Montoya, who started third, pulled away on a late restart from Ambrose, his biggest challenger all day, and beat Kurt Busch by 4.7 seconds in the 90-lap race around the 11-turn, 2.45-mile layout.
It was Montoya's second career victory, the other coming on NASCAR's other road course at Sonoma in 2007, 113 races ago. Ambrose was third, his third straight top-three finish at Watkins Glen, followed by AJ Allmendinger and polesitter Carl Edwards.
"It's about time," Montoya said. "We've lost a lot of them, gave away a lot of them. It gets frustrating, everybody fighting."
Jamie McMurray, Tony Stewart, Kyle Busch, Jeff Burton and Jeff Gordon rounded out the top 10.
It was the first career victory for Montoya's crew chief, Brian Pattie, whose call for four tires at the Brickyard 400 cost his driver a chance at victory.
"It's huge," Pattie said, fighting back tears. "I still want to win on an oval. He wants to prove his point. The Brickyard was my fault. Hope this makes up for it. Trophies mean a lot.

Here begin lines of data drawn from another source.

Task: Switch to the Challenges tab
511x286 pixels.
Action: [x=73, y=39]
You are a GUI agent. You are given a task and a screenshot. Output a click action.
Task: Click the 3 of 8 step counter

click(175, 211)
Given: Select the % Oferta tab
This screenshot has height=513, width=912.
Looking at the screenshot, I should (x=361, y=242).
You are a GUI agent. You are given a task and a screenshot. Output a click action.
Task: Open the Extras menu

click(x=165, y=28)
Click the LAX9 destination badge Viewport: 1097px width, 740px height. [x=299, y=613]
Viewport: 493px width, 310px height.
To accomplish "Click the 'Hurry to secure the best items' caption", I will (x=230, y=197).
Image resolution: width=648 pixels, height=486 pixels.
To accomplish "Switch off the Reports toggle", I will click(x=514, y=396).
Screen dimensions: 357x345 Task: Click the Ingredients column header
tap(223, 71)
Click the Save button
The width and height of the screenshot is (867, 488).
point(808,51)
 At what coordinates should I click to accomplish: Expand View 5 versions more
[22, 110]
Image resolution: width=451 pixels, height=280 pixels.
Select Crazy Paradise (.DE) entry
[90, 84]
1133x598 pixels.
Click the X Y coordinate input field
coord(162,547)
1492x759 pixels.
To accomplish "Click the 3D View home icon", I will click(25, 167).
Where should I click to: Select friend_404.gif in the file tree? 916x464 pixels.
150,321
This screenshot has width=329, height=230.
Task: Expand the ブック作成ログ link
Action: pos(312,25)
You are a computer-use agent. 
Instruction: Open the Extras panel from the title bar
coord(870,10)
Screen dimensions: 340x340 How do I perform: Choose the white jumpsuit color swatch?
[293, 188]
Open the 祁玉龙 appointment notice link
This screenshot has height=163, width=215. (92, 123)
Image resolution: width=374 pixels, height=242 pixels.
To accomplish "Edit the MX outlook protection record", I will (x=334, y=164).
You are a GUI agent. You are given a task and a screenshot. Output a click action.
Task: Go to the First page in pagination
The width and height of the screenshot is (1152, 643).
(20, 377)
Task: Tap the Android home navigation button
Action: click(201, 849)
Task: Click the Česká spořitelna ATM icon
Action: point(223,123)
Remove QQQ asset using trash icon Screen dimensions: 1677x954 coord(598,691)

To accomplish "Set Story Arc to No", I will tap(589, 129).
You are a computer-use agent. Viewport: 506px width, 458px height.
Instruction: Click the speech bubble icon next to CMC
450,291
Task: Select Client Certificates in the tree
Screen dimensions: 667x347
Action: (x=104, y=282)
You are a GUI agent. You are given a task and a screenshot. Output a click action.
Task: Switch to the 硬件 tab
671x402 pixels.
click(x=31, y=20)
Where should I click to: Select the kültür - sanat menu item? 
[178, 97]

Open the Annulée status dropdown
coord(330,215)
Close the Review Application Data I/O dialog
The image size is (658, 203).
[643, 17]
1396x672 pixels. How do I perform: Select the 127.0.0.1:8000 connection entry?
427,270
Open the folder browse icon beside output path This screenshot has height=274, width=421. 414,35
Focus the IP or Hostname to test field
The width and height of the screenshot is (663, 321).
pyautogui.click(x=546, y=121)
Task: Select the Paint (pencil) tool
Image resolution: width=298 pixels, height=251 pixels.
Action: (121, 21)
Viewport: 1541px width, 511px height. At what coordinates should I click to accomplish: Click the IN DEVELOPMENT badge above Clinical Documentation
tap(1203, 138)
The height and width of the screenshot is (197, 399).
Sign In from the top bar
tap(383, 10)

It's pretty cool."
Ambrose, who won his third straight Nationwide race at The Glen on Saturday, was poised to capture his first Sprint Cup victory at Sonoma in June when things went awry. He stalled his No. 47 while leading under a late caution, was unable to keep pace, had to restart seventh when he couldn't get it refired, and finished sixth.
He seemed destined to finally break through, but the handling went away on the last set of tires and Kurt Busch slipped past him late.
"It hurts," Ambrose said. "It doesn't feel nice."
Montoya was able to pull away on every restart, but each time Ambrose reeled him back in. But when the race restarted for the final time with 15 laps remaining, Kurt Busch passed Ambrose as Montoya took off again, pulling away as Busch kept Ambrose at bay.
Ambrose got past Busch in the first turn of lap 77 and began the chase again as it became a two-car contest. This time, Ambrose was unable to cut into the lead as Montoya steadily pulled away, increasing his lead from 1.7 seconds to 4.2 seconds in a five-lap span.